**EXTRACT TO READ:**
= = = = = = =

Industrial Hygiene (IH) Qualitative Exposure Assessment (QEA)
Automatically indexing SDS ingredient information has significant benefits for IH management, as well. Industrial hygienists need to be able to identify hazardous chemical that may be present in their workplaces, especially those which have established occupational exposure limits (OELs) so they can classify similar exposure groups (SEGs) and perform qualitative exposure assessments (QEAs) to monitor and control workplace chemical exposures.

Machine learning SDS ingredient indexing can greatly simplify the process of identifying regulated substances and other potential stressors and enhance the ability of IH professionals to determine their corresponding amounts or concentrations. From there, ingredient information can be cross-referenced against a database of chemical ingredient PEL/OEL/TLV values to determine what SEGs, QEAs, and sampling activities need to be established to protect workers and maintain compliance.

= = = = = = =

**REQUIRED TASK 1:**
Translate this sentence from the passage on SDS ingredient indexing into Spanish: "Automatically indexing SDS ingredient information has significant benefits for IH management, as well."
**REQUIRED TASK 2:**
Write the next few sentences of the passage on SDS ingredient indexing, picking up after its last sentence.
The entries have nothing to do with the passage about SDS ingredient indexing.

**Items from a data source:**
= = = = = = =

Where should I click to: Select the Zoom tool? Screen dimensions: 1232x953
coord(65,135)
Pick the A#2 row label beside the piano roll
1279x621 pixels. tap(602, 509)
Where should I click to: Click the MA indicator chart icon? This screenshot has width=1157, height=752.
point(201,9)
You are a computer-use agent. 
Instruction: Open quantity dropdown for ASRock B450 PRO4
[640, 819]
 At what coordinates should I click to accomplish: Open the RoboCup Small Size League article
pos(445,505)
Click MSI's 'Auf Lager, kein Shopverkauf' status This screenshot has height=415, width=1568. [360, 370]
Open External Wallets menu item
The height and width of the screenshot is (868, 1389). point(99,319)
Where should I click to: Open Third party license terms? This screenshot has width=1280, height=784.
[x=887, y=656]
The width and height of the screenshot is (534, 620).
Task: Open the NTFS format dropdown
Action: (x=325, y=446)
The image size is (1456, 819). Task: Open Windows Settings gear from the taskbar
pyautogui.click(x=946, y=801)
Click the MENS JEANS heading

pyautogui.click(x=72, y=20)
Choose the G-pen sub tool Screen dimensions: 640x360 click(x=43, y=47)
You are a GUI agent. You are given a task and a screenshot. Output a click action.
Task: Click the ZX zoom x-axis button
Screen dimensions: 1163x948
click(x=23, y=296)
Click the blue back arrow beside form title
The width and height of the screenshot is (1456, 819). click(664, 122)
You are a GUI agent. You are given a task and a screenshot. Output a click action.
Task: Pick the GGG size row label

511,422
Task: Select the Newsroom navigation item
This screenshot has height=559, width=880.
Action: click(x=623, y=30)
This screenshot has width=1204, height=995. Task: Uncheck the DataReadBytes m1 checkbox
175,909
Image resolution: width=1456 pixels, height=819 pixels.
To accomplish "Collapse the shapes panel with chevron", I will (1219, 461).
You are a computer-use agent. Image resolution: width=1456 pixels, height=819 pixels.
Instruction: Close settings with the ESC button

= = = = = = =

**EXERCISE ANSWER 1:**
La indexación automática de la información sobre los ingredientes de las SDS también tiene beneficios significativos para la gestión de IH.

**EXERCISE ANSWER 2:**
Green Chemistry
Green chemistry is a key concern for chemical users pursuing environment, social, and governance (ESG) initiatives and looking to reduce safety and environmental risks posed by chemicals of concern in the workplace. Indexing SDS ingredient information to determine what risks are present is an important first step toward the ability to monitor and control those risks and ultimately prevent chemicals of concern from entering your workplace.

The Future of Machine Learning in EHS
Machine learning is opening new frontiers across virtually every discipline, including EHS and ESG. At the same time, EHS professionals continue to transition away from paper-based methods and obsolete legacy software systems toward purpose-built EHS software solutions. Machine learning SDS ingredient indexing and its applications for chemical management, industrial hygiene, and green chemistry are only the start, and innovators in the EHS software industry continue to develop new machine learning applications that will further automate and simplify otherwise complex and time-consuming EHS management tasks.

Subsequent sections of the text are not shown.